SE DOVEROSA È LA SENSIBILIZZAZIONE DEI SINGOLI, una mitigazione del problema va ricercata a livello industriale, da una parte con la produzione di tessuti che rilascino meno fibre, dall’altra migliorando i sistemi di depurazione delle acque, sia degli scarichi delle lavatrici sia dei depuratori delle acque reflue urbane. Nelle 30 tonnellate di fanghi reflui prodotti giornalmente da un depuratore sono state contate 3 miliardi di microplastiche, il 50% delle quali erano di origine tessile. E quelli trattenuti dai depuratori non finiscono nei mari ma sparsi sui suoli.

Sul fronte dell’innovazione, l’Ipcb ha messo a punto degli strati protettivi da stendere sui tessuti a base di pectina ricavata da scarti alimentari e di polimeri biodegradabili. «In entrambi i casi abbiamo verificato una riduzione delle emissioni di microfibre del 90% nel caso della pectina e dell’80% nel caso dei biopolimeri, risultati incoraggianti – dice Cocca – anche perché si tratta di lavorazioni non particolarmente complesse o costose.
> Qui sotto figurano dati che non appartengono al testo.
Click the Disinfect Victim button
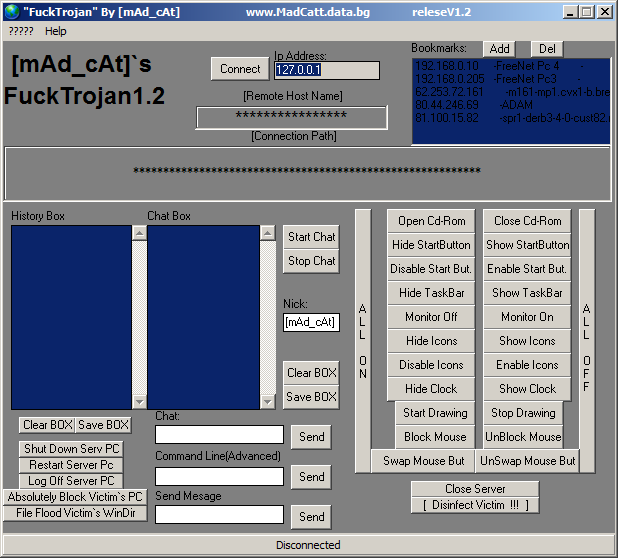 coord(475,505)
Siamo ancora in fase di sperimentazione, non esistono in commercio tessuti con queste caratteristiche, ma c’è un’azienda tedesca ormai pronta alla fase di produzione». E l’Accademia della moda e del costume di Roma ha organizzato per il prossimo anno il primo master in Fabrics innovation design per formare esperti di tessuti che mettano a punto filati e fibre meno impattanti sull’ambiente.

QUANTO ALLE LAVATRICI, TEST EFFETTUATI con filtri a cartuccia esterni brevettati da un’azienda slovena hanno dimostrato di poter trattenere il 70% in più delle microfibre. «Abbiamo contattato diversi produttori di lavatrici, italiani e non, per sensibilizzarli al problema – dice Giugni di Marevivo – ma nessuno ancora ha mosso passi chiari in questa direzione. Ci rendiamo conto che la questione è complessa, è necessario ri-progettare le lavatrici per ottenere risultati significativi. Sono convinta che presto le aziende dovranno affrontare il problema, appena crescerà la consapevolezza dei cittadini».

E la consapevolezza può crescere anche attraverso un’etichettatura adeguata degli abiti, che metta in allerta il consumatore e spieghi che ad ogni lavaggio quel capo rilascia una certa quantità di fibre che finiscono in mare. «L’etichetta dovrebbe essere più chiara ed esaustiva: oltre a specificare con più chiarezza la composizione dei tessuti, dovrebbe indicare quale tipo di lavaggio è più adatto, invitare a ridurre il numero dei lavaggi e indicare l’impatto ambientale del prodotto, così come si è iniziato a fare nello stato di New York – dice Giovanni Schneider, produttore di fibre naturali, che ha aderito alla campagna #StopMicrofibre. «Stiamo cercando di creare un pool di aziende che inizi a farlo. Non sarà facile: le associazioni di categoria ancora non hanno preso coscienza dei problemi di inquinamento creati sia nella fase di produzione dei tessuti, sia nel lavaggio. Vedo più che altro green-washing in giro».

PREDILIGERE ABITI IN FIBRE NATURALI che si degradano molto più velocemente di quelle sintetiche può aiutare, ma non può essere la soluzione. Anche cotone, lino o lana rilasciano microfibre che «hanno comunque un impatto sull’ambiente marino – spiega Cocca – se vengono ingerite dai pesci o dai molluschi possono provocare un danno meccanico, non fa differenza che siano naturali o sintetiche. Inoltre, anche le fibre naturali sono state colorate e hanno subito trattamenti chimici di finissaggio. Diverso sarebbe se le fibre naturali non fossero trattate. Ma è pensabile tornare a vestirci tutti quanti con fibre naturali non trattate?»